Car tout est faux dans ce lieu, à double tranchant : la tolérance, tout d’abord, qui laisse apparaître rapidement un cloisonnement intellectuel symbolisé par la maison familiale, quasiment toujours filmée de l’extérieur, comme une forteresse imprenable. En outre, le sourire des uns, le bonheur à partager, n’est que le masque du malheur des autres, notamment celui de Malerie, la petite sœur, seule à accepter et à aimer Elvis, et qui le paiera. Mais le film de James Marsh ne se contente pas de la peinture d’une microsociété médiocre et extrémiste. Il y intègre un élément perturbateur.
Celui-ci apparaît sous les traits candides et affables d’Elvis. Rejeté par un père effrayé, il ne se révolte pas, pour la bonne raison qu’Elvis ne vaut pas beaucoup mieux que ses nouveaux voisins en matière de réflexion.
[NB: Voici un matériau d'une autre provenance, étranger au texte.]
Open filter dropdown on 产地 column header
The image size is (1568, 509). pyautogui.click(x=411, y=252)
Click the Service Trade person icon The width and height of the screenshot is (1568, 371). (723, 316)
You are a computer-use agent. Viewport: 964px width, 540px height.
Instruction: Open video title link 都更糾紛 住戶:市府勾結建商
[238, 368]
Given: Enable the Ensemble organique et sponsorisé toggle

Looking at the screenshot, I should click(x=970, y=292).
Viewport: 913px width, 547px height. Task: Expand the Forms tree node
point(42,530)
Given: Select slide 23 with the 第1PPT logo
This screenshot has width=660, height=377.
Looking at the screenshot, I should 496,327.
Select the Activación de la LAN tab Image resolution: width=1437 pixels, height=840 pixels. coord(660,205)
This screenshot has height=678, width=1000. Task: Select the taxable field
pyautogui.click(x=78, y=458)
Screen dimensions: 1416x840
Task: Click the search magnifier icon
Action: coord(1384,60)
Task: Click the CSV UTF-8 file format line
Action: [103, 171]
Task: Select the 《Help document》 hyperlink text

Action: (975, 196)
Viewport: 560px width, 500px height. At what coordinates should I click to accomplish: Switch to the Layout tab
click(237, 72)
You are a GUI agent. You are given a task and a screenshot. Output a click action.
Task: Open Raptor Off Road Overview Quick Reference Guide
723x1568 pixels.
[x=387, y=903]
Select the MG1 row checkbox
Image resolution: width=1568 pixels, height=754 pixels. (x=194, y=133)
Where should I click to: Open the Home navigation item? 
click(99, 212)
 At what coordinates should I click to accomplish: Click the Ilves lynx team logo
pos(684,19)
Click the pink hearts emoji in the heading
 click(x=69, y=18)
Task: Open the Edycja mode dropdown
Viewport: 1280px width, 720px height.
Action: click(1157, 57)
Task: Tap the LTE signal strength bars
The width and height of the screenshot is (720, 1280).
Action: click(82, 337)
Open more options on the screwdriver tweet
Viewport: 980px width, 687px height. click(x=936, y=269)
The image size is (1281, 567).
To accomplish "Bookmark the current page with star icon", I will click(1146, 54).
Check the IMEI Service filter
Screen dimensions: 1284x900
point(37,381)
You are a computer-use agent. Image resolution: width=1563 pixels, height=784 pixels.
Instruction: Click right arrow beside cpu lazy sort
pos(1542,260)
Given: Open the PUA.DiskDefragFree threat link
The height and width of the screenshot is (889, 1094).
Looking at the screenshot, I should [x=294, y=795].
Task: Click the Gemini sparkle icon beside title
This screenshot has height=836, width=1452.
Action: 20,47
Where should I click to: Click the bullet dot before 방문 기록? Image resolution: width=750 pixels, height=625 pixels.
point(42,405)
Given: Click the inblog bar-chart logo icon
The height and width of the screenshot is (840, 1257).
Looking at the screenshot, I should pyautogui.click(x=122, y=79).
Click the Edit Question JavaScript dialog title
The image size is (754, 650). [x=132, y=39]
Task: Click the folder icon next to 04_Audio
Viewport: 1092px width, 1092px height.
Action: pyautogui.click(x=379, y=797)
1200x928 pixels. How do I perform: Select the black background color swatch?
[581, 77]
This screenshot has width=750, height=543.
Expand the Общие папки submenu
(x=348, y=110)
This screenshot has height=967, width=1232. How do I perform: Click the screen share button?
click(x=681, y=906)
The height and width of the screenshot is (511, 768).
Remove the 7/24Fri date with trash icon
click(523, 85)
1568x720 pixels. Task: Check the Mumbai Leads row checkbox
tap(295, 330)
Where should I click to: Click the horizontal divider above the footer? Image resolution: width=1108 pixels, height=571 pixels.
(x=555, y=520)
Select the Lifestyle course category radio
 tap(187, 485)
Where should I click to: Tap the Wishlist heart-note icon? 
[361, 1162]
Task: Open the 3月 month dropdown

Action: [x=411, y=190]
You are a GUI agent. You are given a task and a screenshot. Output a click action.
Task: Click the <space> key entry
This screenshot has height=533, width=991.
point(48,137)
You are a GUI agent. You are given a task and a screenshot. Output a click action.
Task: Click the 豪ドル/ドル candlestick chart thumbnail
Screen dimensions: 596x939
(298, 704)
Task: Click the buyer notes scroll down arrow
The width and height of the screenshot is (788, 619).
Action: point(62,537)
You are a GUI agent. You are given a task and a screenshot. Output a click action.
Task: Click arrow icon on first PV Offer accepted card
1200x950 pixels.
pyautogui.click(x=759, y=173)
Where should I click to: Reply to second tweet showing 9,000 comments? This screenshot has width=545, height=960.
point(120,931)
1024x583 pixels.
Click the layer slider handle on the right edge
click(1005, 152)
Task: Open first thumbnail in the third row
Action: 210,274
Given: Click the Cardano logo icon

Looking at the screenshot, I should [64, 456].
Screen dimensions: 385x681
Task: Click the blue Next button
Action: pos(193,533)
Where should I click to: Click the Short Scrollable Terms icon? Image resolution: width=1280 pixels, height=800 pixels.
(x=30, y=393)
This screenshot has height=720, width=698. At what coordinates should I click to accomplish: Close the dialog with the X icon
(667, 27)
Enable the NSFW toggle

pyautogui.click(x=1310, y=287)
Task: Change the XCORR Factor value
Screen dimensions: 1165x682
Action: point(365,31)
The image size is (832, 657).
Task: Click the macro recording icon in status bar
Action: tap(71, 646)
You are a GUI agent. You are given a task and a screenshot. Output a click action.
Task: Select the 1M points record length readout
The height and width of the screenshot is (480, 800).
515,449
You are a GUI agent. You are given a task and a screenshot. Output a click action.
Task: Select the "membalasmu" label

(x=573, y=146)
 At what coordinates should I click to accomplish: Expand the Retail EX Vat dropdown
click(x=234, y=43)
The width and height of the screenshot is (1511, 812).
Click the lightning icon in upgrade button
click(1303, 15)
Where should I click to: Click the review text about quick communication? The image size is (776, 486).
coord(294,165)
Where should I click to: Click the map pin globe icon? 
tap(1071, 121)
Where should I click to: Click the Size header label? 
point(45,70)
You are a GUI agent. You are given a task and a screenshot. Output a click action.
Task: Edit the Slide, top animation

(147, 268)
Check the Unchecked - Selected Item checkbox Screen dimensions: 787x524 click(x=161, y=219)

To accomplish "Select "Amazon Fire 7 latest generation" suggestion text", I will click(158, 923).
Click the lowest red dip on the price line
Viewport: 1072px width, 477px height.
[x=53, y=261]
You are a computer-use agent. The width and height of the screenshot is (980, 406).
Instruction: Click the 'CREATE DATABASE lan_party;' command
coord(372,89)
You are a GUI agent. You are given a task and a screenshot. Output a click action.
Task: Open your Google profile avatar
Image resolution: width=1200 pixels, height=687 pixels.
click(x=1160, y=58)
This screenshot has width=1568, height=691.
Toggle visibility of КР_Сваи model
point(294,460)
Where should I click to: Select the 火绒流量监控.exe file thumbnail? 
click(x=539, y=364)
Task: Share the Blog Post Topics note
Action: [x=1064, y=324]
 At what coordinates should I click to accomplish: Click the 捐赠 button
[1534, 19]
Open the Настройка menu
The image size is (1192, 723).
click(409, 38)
C’est un personnage transparent, sans émotion, une graine de monstre froid. Si l’on voit dans les premiers temps une quête d’identité en bonne et due forme, on s’aperçoit qu’Elvis n’a pas de désirs. Sans occupation au sortir de la Navy, il saute juste sur l’occasion pour partir au Texas. Au beau milieu de l’image lors du générique, puis approché de très près lors de gros plans d’une rare sensualité, il sort par la suite de plus en plus fréquemment du champ, comme un animal que l’on ne pourrait attraper, comme une lumière trop faible pour pouvoir la capturer. On ne voit plus vraiment Elvis, mais son reflet, fidèle ou non : dans un miroir, dans un rétroviseur, derrière une vitre. Puis il disparaît, s’absente, il n’existe plus. Moins qu’un héros très discret, Elvis est la forme humaine du vide.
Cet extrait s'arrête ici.